Sparse-View Cone Beam CT Reconstruction Using Data-Consistent Supervised and Adversarial Learning From Scarce Training Data

Reconstruction of CT images from a limited set of projections through an object is important in several applications ranging from medical imaging to industrial settings. As the number of available projections decreases, traditional reconstruction techniques such as the FDK algorithm and model-based iterative reconstruction methods perform poorly. Recently, data-driven methods such as deep learning-based reconstruction have garnered a lot of attention in applications because they yield better performance when enough training data is available. However, even these methods have their limitations when there is a scarcity of available training data. This work focuses on image reconstruction in such settings, i.e., when both the number of available CT projections and the training data is extremely limited. We adopt a sequential reconstruction approach over several stages using an adversarially trained shallow network for 'destreaking' followed by a data-consistency update in each stage. To deal with the challenge of limited data, we use image subvolumes to train our method, and patch aggregation during testing.

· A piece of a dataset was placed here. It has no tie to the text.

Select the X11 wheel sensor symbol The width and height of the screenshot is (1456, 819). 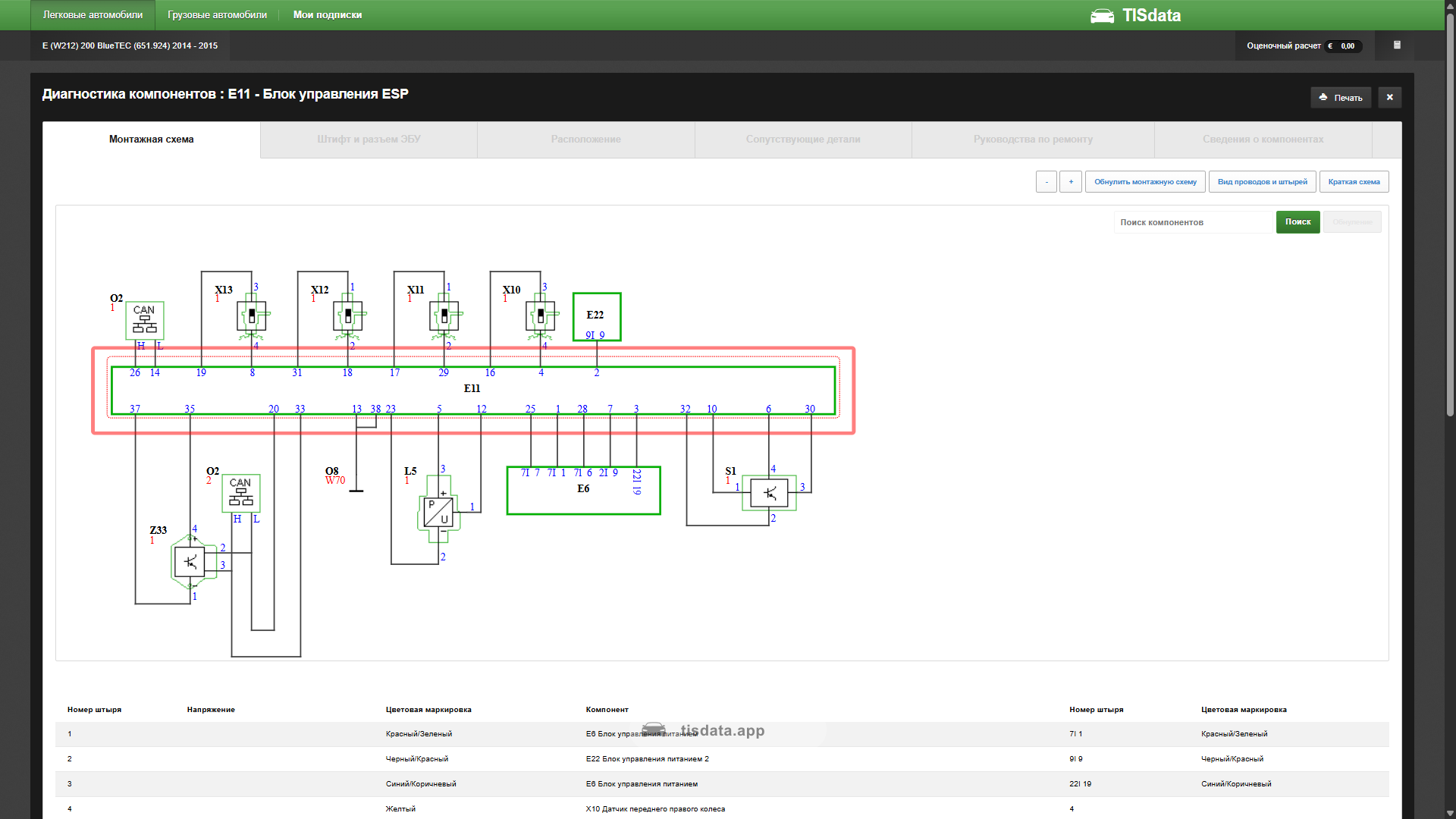coord(445,315)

To deal with the computational challenge of learning on 3D datasets for 3D reconstruction, we use a hybrid 3D-to-2D mapping network for the 'destreaking' part. Comparisons to other methods over several test examples indicate that the proposed method has much potential, when both the number of projections and available training data are highly limited.

Automated summary

This work focuses on image reconstruction when both the number of available CT projections and the training data is extremely limited. A sequential reconstruction approach is adopted, using an adversarially trained shallow network for 'destreaking' followed by a data-consistency update in each stage. To address the challenge of limited data, image subvolumes are used for training and patch aggregation during testing. To handle the computational challenge of 3D reconstruction, a hybrid 3D-to-2D mapping network is used for the 'destreaking' part. Comparisons with other methods indicate the potential of the proposed method in scenarios with highly limited projections and training data.